Ecma-48 proposed styling controls update updated & math expression representation proposal update

Steffen Nurpmeso steffen at sdaoden.eu
Fri Jan 5 16:01:58 CST 2024


Kent Karlsson via Unicode wrote in
 <A3C7F897-7CF9-49A9-ACC9-17B29069EDDC at bahnhof.se>:
 |I've done an update to the ECMA-48 styling: proposed update.
 |https://github.com/kent-karlsson/control/blob/main/ecma-48-style-moderni\
 |sation-2024.pdf
 | 
 |The major updates are:

Last i looked (i downloaded it on July 21st last year) the new
OSC-8 that is now in even wider use than last year (the new GNU
groff ships with native support for generating IDs, and the Linux
manual maintainer was eager to use that feature) was not
incorporated.  I'll attach it, maybe it is of interest.

--steffen
|
|Der Kragenbaer,                The moon bear,
|der holt sich munter           he cheerfully and one by one
|einen nach dem anderen runter  wa.ks himself off
|(By Robert Gernhardt)
-------------- next part --------------
# Hyperlinks (a.k.a. HTML-like anchors) in terminal emulators

*[ Update 2020-05-31: I won't be maintaining this page or responding to comments anymore.
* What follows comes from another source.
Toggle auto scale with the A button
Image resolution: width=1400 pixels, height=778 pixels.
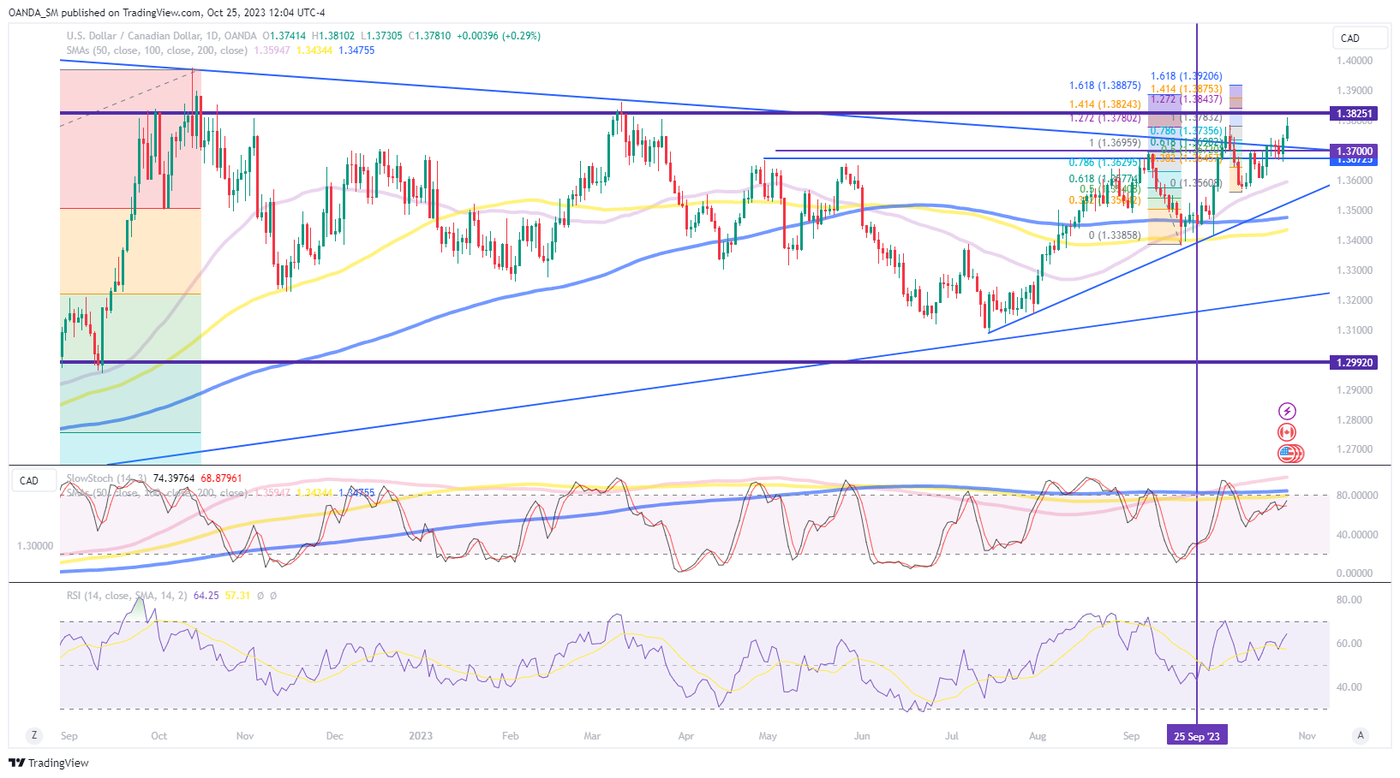click(x=1360, y=735)
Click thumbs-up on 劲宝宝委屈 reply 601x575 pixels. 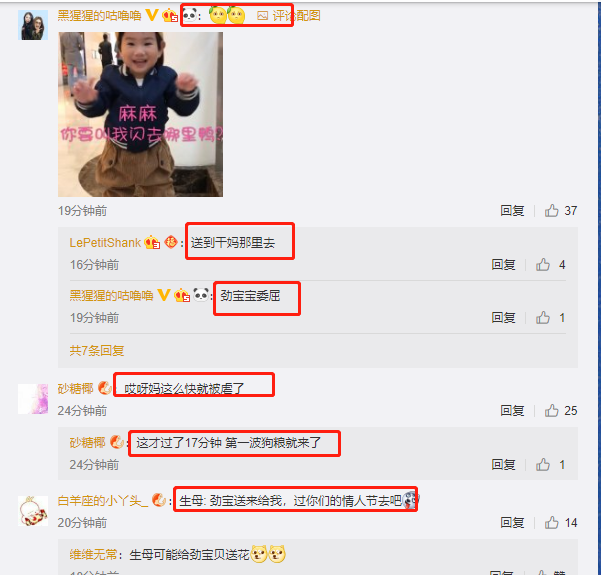(x=543, y=317)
The list of supporting software reflects the known state as of this date. ]*

---

Most of the terminal emulators auto-detect when a URL appears onscreen and allow to conveniently open them (e.g. via Ctrl+click or Cmd+click, or the right click menu).

It was, however, not possible until now for arbitrary text to point to URLs, just as on webpages.

In spring 2017, `GNOME Terminal` and `iTerm2` have changed this.

`GNOME Terminal` is based on the `VTE` widget, and almost all of this work went to `VTE`. As such, we expect other `VTE`-based terminal emulators to catch up and add support really soon. Other terminal emulators are also welcome and encouraged to join!

## Quick example

Here's a simple command to try out the feature. The result is equivalent to this HTML link: [This is a link](http://example.com)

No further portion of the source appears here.